A Justiça Eleitoral determinou o arquivamento de um inquérito policial que investigava a suposta prática de coação eleitoral no âmbito da Unidade de Pronto Atendimento (UPA) Renascença, vinculada à Fundação Municipal de Saúde (FMS) de Teresina. A apuração, iniciada a partir de uma Notícia de Fato de 2026, buscava esclarecer se a ex-diretora geral da unidade, Rhayza Lavor de Melo, teria se valido de sua autoridade para pressionar subordinados durante as eleições municipais de 2024. A decisão da magistrada Lisabete Maria Marchetti, dada nesta terça-feira (23), seguiu o entendimento do Ministério Público Eleitoral, que não vislumbrou provas suficientes para o início de uma ação penal.

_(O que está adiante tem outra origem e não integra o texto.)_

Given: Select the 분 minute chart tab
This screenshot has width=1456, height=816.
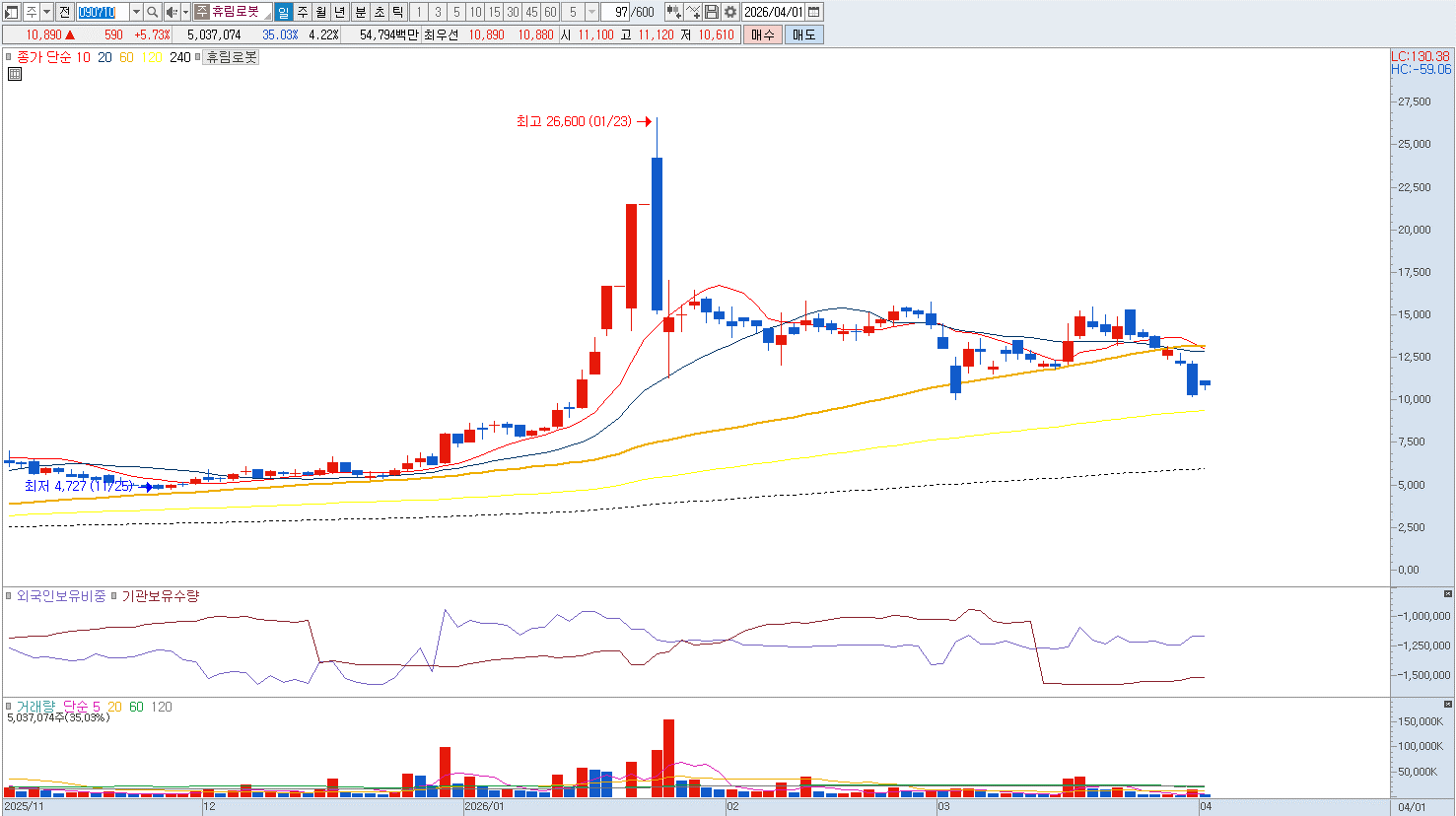Looking at the screenshot, I should pos(361,12).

O caso teve como base a denúncia da servidora Leyna Jordânia Alves da Costa, que relatou ter sido interpelada pela então diretora em setembro de 2024. Segundo o depoimento da vítima, ela teria sofrido insinuações e ameaças de perda de função gratificada, além da retirada de escalas extras de trabalho, caso não declarasse apoio ao candidato a vereador indicado pela gestora. O episódio, se comprovado, configuraria o crime previsto no artigo 300 do Código Eleitoral, que pune o servidor público que utiliza sua posição hierárquica para influenciar o voto de terceiros.

Foto: Alef Leão/GP1
Ambulância do SAMU na UPA do Renascença

Durante a fase de diligências, a autoridade policial realizou oitivas, interrogatórios e perícias em aparelhos celulares. Entretanto, o conjunto probatório mostrou-se frágil: as testemunhas ouvidas declararam que souberam dos fatos apenas por meio do relato da própria vítima, sem terem presenciado qualquer ato direto de coação. Em sua defesa, Rhayza Lavor negou as acusações e apresentou justificativas técnicas, sustentando que as alterações nas escalas e funções da servidora decorreram de remanejamentos administrativos necessários para suprir a ausência de outra funcionária em licença médica.

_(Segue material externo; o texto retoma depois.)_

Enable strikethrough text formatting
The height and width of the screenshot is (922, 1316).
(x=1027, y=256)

Ao se manifestar, o Ministério Público Eleitoral ressaltou que as funções em questão eram de confiança e, portanto, sujeitas à discricionariedade da gestão. O órgão ministerial concluiu que a persecução penal não poderia se sustentar exclusivamente em um relato unilateral desacompanhado de suporte probatório idôneo. Ao acolher o pedido de arquivamento, a juíza Lisabete Marchetti reforçou que cabe ao Judiciário apenas verificar a legalidade da promoção ministerial, não encontrando, no caso, qualquer irregularidade ou descompasso com o material produzido na investigação.

Embora o processo tenha sido baixado, a decisão ressalta que, conforme o Código de Processo Penal e a Súmula 524 do STF, a investigação poderá ser reaberta caso surjam novas provas no futuro.